*Goal of the exercise*
Write out the records again from the start through the line that contains "Action: coord(394,416)". In that part, switch every "Instruction" to "Goal" and leave everything else unchanged.

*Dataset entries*
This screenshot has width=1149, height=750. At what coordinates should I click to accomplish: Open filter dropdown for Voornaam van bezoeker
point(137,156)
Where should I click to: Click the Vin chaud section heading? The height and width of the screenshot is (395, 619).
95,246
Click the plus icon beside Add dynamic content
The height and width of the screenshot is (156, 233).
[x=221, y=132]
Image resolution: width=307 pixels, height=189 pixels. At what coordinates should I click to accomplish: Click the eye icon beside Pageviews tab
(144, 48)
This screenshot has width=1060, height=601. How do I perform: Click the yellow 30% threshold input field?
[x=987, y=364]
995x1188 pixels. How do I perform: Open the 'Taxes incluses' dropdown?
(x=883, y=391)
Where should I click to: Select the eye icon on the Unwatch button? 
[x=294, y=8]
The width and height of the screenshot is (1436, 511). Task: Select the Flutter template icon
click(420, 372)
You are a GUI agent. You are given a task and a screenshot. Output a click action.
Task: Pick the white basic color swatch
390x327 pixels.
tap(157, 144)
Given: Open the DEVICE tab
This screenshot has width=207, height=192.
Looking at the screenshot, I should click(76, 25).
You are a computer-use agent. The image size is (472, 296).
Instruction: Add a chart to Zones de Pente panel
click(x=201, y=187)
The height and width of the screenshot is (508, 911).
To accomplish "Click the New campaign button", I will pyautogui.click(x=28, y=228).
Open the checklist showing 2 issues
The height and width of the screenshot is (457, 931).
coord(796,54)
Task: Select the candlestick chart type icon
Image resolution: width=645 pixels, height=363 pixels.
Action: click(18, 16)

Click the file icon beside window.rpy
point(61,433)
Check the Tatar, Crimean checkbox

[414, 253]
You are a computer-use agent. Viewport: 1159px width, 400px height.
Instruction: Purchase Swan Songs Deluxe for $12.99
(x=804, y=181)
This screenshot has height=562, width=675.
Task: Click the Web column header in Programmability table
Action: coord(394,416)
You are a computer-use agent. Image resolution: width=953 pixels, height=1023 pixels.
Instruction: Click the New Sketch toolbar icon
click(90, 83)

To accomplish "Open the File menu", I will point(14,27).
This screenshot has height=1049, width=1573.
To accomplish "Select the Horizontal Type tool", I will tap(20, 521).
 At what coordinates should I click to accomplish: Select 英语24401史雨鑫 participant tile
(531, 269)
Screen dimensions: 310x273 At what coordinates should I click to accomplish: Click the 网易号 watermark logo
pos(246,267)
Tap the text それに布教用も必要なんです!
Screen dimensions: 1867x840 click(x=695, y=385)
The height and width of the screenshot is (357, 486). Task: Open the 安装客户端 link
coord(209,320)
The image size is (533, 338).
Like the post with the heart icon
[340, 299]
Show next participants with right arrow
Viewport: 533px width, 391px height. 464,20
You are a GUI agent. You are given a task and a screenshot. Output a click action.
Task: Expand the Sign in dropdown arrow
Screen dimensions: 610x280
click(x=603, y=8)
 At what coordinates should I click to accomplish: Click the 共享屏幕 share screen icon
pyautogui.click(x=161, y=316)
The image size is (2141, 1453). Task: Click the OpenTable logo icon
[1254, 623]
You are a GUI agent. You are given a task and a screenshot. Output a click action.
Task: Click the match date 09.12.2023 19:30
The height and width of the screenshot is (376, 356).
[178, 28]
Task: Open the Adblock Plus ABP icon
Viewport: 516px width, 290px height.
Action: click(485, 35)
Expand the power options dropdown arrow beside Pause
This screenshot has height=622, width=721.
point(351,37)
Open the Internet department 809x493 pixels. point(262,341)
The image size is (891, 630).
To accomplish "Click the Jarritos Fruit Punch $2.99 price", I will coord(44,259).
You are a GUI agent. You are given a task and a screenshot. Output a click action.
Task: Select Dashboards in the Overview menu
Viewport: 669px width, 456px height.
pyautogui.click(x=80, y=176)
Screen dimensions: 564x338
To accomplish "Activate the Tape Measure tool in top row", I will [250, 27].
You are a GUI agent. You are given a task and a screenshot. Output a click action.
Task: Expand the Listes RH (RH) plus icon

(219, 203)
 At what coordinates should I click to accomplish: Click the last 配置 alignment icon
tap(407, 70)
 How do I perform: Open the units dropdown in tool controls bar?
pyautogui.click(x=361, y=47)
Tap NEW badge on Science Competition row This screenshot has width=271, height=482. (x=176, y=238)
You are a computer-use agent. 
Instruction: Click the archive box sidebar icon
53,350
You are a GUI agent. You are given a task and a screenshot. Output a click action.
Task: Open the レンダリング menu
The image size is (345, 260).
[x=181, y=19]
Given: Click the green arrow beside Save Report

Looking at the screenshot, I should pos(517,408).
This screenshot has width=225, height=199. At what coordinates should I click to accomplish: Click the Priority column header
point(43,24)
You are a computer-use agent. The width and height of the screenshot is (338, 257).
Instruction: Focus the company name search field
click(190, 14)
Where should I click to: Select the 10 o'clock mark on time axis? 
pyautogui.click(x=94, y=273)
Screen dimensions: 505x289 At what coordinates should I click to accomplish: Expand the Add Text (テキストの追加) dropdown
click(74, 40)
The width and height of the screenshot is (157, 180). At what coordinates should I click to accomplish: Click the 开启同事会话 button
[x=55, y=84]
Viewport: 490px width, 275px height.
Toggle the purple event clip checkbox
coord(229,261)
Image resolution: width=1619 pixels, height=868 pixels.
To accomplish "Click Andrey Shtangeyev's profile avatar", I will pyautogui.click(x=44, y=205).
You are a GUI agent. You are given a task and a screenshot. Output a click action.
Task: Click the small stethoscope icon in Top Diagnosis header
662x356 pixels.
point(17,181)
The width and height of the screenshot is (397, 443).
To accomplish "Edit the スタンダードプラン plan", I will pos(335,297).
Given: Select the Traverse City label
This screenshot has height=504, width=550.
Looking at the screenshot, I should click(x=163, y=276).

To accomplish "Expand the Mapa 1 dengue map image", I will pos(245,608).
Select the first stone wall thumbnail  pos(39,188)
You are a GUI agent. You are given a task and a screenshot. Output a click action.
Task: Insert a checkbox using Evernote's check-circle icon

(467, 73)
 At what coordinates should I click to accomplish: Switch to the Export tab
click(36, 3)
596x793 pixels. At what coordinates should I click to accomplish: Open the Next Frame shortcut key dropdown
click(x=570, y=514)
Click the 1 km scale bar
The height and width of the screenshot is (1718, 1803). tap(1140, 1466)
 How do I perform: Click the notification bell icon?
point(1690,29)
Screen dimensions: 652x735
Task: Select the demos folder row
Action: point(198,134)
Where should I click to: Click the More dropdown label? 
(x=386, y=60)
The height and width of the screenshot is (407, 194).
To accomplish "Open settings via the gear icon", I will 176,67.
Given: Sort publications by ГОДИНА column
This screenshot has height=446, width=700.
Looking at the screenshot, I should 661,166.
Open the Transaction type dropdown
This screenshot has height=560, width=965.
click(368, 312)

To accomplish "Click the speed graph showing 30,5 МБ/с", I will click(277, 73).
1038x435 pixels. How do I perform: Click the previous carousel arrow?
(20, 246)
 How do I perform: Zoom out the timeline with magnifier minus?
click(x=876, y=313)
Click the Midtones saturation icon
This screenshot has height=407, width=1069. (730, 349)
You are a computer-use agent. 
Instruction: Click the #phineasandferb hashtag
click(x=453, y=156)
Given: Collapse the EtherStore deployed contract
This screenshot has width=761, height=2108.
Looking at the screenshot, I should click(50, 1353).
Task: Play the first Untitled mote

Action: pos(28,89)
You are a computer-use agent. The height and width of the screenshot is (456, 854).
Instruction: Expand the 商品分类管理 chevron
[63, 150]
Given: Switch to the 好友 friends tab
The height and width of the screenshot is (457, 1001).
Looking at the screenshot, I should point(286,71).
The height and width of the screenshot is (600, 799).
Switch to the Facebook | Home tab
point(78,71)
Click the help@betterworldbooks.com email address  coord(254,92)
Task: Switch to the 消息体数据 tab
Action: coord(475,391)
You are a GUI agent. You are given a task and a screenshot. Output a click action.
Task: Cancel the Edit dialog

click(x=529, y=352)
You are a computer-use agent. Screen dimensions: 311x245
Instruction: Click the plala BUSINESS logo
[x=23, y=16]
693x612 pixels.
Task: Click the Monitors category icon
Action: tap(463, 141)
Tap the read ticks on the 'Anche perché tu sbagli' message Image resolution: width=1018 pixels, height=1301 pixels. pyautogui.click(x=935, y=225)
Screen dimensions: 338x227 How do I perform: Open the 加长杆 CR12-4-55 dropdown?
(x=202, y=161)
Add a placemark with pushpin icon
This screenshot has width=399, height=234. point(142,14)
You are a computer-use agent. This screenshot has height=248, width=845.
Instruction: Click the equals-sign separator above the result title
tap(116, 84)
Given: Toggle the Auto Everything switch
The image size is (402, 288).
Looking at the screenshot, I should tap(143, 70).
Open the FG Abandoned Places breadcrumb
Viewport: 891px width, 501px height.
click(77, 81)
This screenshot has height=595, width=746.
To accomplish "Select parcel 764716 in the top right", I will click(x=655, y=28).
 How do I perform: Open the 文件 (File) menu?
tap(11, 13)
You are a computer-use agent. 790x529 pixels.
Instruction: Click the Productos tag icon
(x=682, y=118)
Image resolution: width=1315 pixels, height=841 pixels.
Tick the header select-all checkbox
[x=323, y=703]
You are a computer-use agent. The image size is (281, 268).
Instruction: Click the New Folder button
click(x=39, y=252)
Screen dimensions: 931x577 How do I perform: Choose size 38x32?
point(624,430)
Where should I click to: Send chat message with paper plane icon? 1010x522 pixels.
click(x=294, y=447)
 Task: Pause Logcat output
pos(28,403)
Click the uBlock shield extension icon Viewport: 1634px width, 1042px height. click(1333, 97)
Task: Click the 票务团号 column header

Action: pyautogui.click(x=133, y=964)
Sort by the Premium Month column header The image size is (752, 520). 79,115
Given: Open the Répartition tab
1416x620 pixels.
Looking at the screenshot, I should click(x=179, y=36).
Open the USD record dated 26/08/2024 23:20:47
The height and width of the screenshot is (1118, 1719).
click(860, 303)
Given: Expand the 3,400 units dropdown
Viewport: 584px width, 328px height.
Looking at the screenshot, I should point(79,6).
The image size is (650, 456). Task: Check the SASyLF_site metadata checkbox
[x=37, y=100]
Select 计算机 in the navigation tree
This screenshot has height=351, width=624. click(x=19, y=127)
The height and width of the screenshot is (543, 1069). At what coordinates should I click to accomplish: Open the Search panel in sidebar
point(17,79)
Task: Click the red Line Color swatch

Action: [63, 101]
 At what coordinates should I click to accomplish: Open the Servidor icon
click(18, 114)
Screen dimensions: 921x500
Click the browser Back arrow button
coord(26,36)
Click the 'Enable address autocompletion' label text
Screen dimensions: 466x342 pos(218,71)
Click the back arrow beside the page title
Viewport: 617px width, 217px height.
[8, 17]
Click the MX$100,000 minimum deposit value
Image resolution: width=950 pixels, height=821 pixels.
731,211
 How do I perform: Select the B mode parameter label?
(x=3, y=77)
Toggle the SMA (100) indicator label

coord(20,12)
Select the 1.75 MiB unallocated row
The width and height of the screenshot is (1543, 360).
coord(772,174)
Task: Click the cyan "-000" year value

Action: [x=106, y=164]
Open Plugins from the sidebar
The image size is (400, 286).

*Response to this task*
This screenshot has width=1149, height=750. At what coordinates should I click to accomplish: Open filter dropdown for Voornaam van bezoeker
point(137,156)
Where should I click to: Click the Vin chaud section heading? The height and width of the screenshot is (395, 619).
95,246
Click the plus icon beside Add dynamic content
The height and width of the screenshot is (156, 233).
[x=221, y=132]
Image resolution: width=307 pixels, height=189 pixels. At what coordinates should I click to accomplish: Click the eye icon beside Pageviews tab
(144, 48)
This screenshot has width=1060, height=601. How do I perform: Click the yellow 30% threshold input field?
[x=987, y=364]
995x1188 pixels. How do I perform: Open the 'Taxes incluses' dropdown?
(x=883, y=391)
Where should I click to: Select the eye icon on the Unwatch button? 
[x=294, y=8]
The width and height of the screenshot is (1436, 511). Task: Select the Flutter template icon
click(420, 372)
You are a GUI agent. You are given a task and a screenshot. Output a click action.
Task: Pick the white basic color swatch
390x327 pixels.
tap(157, 144)
Given: Open the DEVICE tab
This screenshot has width=207, height=192.
Looking at the screenshot, I should click(76, 25).
You are a computer-use agent. The image size is (472, 296).
Goal: Add a chart to Zones de Pente panel
click(x=201, y=187)
The height and width of the screenshot is (508, 911).
To accomplish "Click the New campaign button", I will pyautogui.click(x=28, y=228).
Open the checklist showing 2 issues
The height and width of the screenshot is (457, 931).
coord(796,54)
Task: Select the candlestick chart type icon
Image resolution: width=645 pixels, height=363 pixels.
Action: click(18, 16)

Click the file icon beside window.rpy
point(61,433)
Check the Tatar, Crimean checkbox

[414, 253]
You are a computer-use agent. Viewport: 1159px width, 400px height.
Goal: Purchase Swan Songs Deluxe for $12.99
(x=804, y=181)
This screenshot has height=562, width=675.
Task: Click the Web column header in Programmability table
Action: coord(394,416)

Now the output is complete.